What you should do:
Find the line containing "This screenshot has width=1536, height=756." in the records below. Copy exactly that line and each one after it, ending at the line containing "The image size is (1280, 720).", and nothing more.

***

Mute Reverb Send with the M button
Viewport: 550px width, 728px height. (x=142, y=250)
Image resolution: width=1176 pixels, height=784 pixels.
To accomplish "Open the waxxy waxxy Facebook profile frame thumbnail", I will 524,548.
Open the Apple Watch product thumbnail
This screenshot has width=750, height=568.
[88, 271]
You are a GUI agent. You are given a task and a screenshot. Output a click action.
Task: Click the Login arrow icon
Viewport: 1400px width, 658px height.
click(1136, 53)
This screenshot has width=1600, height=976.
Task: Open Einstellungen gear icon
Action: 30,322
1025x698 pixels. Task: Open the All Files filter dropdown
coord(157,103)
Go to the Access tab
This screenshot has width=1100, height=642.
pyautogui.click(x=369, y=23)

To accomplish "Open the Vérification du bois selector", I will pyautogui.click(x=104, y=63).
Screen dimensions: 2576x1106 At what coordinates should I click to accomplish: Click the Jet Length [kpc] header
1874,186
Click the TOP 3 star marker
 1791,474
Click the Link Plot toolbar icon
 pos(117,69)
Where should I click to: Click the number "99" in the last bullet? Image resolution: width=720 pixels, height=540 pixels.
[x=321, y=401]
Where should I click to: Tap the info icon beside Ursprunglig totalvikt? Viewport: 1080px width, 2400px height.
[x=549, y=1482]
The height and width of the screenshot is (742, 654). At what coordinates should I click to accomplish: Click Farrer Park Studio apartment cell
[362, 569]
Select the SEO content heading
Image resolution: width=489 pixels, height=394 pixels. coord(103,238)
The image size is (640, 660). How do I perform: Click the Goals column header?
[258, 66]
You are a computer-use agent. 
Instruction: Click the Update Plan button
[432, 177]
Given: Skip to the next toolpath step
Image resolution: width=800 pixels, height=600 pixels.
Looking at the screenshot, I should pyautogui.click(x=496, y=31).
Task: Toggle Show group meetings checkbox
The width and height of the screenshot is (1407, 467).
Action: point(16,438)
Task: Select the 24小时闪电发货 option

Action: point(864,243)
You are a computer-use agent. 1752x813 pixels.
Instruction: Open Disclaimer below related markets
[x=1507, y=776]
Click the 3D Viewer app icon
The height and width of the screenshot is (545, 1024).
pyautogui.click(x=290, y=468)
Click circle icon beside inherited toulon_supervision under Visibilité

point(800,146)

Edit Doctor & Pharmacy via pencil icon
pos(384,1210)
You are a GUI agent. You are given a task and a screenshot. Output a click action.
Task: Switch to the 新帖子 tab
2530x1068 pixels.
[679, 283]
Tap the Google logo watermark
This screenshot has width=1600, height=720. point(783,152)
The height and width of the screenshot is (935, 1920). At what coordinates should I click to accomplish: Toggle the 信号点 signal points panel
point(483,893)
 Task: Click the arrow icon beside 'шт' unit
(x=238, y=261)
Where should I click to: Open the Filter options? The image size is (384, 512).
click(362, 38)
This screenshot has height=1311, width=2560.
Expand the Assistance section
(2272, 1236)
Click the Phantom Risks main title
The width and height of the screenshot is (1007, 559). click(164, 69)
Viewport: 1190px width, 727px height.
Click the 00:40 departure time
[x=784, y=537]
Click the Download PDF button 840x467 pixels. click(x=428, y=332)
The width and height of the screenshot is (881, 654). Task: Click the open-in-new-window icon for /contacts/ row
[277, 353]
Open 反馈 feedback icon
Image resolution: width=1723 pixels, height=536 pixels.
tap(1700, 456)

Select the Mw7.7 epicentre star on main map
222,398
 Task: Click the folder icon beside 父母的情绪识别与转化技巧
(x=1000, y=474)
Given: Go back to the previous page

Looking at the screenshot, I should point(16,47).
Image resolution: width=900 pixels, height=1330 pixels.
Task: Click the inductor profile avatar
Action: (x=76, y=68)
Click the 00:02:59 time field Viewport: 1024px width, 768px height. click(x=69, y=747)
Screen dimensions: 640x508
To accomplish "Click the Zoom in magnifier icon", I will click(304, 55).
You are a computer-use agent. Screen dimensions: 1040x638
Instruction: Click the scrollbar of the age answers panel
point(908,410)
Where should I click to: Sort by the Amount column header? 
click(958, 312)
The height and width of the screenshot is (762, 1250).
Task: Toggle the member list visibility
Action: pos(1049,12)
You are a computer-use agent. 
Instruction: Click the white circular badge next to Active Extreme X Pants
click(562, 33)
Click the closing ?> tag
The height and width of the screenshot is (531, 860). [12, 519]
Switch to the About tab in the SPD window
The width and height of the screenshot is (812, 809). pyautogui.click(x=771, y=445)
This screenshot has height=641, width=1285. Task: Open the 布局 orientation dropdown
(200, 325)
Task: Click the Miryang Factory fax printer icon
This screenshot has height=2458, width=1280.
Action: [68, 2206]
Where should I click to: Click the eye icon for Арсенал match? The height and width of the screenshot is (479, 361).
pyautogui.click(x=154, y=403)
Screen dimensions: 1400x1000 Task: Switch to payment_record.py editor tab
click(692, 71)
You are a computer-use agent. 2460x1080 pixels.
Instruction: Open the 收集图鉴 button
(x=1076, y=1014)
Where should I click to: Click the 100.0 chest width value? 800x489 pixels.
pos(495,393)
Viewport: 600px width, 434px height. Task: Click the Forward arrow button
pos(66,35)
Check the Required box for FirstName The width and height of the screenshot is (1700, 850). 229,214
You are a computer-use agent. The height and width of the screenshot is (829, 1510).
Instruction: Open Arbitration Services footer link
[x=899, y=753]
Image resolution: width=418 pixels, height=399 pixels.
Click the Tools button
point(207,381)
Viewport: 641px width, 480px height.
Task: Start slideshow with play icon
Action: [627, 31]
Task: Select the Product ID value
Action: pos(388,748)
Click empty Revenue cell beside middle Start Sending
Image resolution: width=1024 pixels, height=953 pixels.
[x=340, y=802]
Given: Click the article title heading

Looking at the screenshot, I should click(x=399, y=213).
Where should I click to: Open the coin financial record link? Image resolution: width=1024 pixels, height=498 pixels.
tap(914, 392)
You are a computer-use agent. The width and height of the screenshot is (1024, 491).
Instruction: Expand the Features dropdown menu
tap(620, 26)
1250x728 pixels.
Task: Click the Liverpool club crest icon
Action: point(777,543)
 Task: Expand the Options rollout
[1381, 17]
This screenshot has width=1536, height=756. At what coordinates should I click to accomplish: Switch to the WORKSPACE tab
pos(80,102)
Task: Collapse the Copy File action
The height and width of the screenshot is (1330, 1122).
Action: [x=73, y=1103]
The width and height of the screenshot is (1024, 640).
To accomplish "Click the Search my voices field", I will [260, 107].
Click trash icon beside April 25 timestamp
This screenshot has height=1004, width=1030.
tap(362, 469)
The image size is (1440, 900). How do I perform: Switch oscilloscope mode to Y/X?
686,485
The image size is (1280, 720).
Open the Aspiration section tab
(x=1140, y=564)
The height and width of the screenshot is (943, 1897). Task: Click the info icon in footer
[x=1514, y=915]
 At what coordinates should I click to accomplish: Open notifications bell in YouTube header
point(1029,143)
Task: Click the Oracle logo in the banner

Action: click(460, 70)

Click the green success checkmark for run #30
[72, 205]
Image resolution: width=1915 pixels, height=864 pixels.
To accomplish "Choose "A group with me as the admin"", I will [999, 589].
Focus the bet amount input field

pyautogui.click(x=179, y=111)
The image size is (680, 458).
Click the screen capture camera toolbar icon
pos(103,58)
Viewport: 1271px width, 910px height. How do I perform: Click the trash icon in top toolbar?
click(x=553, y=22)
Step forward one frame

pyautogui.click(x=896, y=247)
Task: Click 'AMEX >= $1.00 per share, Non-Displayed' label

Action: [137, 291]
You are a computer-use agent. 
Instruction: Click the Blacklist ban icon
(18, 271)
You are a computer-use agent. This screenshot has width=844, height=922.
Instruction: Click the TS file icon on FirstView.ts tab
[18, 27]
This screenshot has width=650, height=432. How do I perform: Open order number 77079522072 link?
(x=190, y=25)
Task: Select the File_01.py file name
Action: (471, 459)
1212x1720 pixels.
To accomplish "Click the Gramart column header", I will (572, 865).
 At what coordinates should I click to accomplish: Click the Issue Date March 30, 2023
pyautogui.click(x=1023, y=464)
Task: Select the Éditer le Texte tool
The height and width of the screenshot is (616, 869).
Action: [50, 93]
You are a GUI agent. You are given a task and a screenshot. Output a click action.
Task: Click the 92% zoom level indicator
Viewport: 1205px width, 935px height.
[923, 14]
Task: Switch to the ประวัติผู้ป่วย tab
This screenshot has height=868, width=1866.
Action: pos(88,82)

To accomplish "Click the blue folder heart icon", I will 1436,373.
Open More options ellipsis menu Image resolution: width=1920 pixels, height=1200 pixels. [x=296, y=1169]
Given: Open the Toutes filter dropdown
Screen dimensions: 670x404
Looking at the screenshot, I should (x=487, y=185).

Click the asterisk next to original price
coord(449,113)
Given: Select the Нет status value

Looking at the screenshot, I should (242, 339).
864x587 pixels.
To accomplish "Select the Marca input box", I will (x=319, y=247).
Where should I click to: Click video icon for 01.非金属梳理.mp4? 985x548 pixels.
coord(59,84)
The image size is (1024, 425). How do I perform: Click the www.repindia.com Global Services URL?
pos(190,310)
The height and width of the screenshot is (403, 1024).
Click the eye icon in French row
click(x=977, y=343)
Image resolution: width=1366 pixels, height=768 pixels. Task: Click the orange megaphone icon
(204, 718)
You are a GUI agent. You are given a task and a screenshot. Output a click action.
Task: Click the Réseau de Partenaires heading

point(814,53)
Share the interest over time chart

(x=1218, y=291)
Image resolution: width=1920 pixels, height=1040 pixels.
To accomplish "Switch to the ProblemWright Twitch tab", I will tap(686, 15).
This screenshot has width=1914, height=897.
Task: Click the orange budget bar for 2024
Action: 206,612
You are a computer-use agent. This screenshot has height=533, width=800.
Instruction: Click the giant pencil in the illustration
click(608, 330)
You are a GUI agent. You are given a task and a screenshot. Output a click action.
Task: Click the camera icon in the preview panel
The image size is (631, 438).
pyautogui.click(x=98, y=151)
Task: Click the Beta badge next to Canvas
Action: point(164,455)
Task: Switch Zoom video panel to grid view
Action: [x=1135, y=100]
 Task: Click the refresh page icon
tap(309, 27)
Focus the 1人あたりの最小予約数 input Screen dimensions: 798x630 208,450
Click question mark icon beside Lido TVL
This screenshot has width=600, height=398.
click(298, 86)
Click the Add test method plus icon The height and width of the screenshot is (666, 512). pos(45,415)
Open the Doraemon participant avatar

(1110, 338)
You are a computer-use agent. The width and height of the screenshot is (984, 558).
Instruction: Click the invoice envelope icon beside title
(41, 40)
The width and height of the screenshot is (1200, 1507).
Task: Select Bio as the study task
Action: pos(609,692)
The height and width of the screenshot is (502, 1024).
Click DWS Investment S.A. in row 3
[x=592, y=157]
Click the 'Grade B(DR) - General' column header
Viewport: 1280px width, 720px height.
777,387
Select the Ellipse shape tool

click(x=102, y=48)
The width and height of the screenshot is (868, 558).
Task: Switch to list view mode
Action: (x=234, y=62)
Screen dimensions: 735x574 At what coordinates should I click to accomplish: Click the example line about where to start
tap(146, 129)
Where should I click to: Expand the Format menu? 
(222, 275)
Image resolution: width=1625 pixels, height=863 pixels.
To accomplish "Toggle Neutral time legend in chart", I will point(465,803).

***

The answer:
This screenshot has width=1536, height=756. At what coordinates should I click to accomplish: Switch to the WORKSPACE tab
pos(80,102)
Task: Collapse the Copy File action
The height and width of the screenshot is (1330, 1122).
Action: [x=73, y=1103]
The width and height of the screenshot is (1024, 640).
To accomplish "Click the Search my voices field", I will [260, 107].
Click trash icon beside April 25 timestamp
This screenshot has height=1004, width=1030.
tap(362, 469)
The image size is (1440, 900). How do I perform: Switch oscilloscope mode to Y/X?
686,485
The image size is (1280, 720).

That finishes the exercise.